_Exercise materials_.
........
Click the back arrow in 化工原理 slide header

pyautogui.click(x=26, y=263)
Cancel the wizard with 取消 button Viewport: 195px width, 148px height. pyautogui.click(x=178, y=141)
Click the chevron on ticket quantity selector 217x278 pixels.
........
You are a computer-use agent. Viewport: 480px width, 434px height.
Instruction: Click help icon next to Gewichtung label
........
_Exercise details_.
Look above for the line holding "Click the back arrow in 化工原理 slide header" and the line holding "Click the chevron", then output exactly those two lines and every line between them, nothing more.

_Completed exercise_.
Click the back arrow in 化工原理 slide header

pyautogui.click(x=26, y=263)
Cancel the wizard with 取消 button Viewport: 195px width, 148px height. pyautogui.click(x=178, y=141)
Click the chevron on ticket quantity selector 217x278 pixels.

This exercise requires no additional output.